• What you are asked to do: Every line of the material below needs to be written out exactly, please.

• Input data:
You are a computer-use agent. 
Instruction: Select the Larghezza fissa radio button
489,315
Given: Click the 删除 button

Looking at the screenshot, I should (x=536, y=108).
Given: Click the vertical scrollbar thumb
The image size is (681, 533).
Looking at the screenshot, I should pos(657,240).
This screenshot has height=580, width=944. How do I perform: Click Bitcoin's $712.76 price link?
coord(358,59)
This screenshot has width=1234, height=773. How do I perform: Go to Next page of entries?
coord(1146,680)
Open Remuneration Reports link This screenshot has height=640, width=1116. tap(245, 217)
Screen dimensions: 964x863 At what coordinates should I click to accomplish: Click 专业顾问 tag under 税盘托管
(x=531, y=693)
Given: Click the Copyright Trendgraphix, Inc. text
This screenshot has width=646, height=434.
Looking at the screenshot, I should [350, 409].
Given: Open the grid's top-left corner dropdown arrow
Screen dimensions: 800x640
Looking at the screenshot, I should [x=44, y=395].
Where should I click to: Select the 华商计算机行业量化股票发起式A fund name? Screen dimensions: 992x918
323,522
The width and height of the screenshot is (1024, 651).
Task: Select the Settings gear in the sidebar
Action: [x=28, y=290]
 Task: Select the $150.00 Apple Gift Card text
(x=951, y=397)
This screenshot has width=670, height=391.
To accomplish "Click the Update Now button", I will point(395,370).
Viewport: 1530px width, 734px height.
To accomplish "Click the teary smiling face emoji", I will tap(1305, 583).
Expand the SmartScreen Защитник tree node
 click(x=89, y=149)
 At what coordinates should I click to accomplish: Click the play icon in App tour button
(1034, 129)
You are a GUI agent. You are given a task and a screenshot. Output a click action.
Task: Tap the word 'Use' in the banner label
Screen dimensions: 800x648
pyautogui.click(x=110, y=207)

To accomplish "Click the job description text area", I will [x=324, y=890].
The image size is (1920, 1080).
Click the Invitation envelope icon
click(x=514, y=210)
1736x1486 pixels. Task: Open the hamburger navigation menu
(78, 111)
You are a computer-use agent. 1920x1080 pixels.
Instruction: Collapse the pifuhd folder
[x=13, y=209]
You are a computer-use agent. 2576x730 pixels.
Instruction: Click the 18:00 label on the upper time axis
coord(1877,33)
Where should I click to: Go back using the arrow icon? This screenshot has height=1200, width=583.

• Response:
You are a computer-use agent. 
Instruction: Select the Larghezza fissa radio button
489,315
Given: Click the 删除 button

Looking at the screenshot, I should (x=536, y=108).
Given: Click the vertical scrollbar thumb
The image size is (681, 533).
Looking at the screenshot, I should pos(657,240).
This screenshot has height=580, width=944. How do I perform: Click Bitcoin's $712.76 price link?
coord(358,59)
This screenshot has width=1234, height=773. How do I perform: Go to Next page of entries?
coord(1146,680)
Open Remuneration Reports link This screenshot has height=640, width=1116. tap(245, 217)
Screen dimensions: 964x863 At what coordinates should I click to accomplish: Click 专业顾问 tag under 税盘托管
(x=531, y=693)
Given: Click the Copyright Trendgraphix, Inc. text
This screenshot has width=646, height=434.
Looking at the screenshot, I should [350, 409].
Given: Open the grid's top-left corner dropdown arrow
Screen dimensions: 800x640
Looking at the screenshot, I should [x=44, y=395].
Where should I click to: Select the 华商计算机行业量化股票发起式A fund name? Screen dimensions: 992x918
323,522
The width and height of the screenshot is (1024, 651).
Task: Select the Settings gear in the sidebar
Action: [x=28, y=290]
 Task: Select the $150.00 Apple Gift Card text
(x=951, y=397)
This screenshot has width=670, height=391.
To accomplish "Click the Update Now button", I will point(395,370).
Viewport: 1530px width, 734px height.
To accomplish "Click the teary smiling face emoji", I will tap(1305, 583).
Expand the SmartScreen Защитник tree node
 click(x=89, y=149)
 At what coordinates should I click to accomplish: Click the play icon in App tour button
(1034, 129)
You are a GUI agent. You are given a task and a screenshot. Output a click action.
Task: Tap the word 'Use' in the banner label
Screen dimensions: 800x648
pyautogui.click(x=110, y=207)

To accomplish "Click the job description text area", I will [x=324, y=890].
The image size is (1920, 1080).
Click the Invitation envelope icon
click(x=514, y=210)
1736x1486 pixels. Task: Open the hamburger navigation menu
(78, 111)
You are a computer-use agent. 1920x1080 pixels.
Instruction: Collapse the pifuhd folder
[x=13, y=209]
You are a computer-use agent. 2576x730 pixels.
Instruction: Click the 18:00 label on the upper time axis
coord(1877,33)
Where should I click to: Go back using the arrow icon? This screenshot has height=1200, width=583.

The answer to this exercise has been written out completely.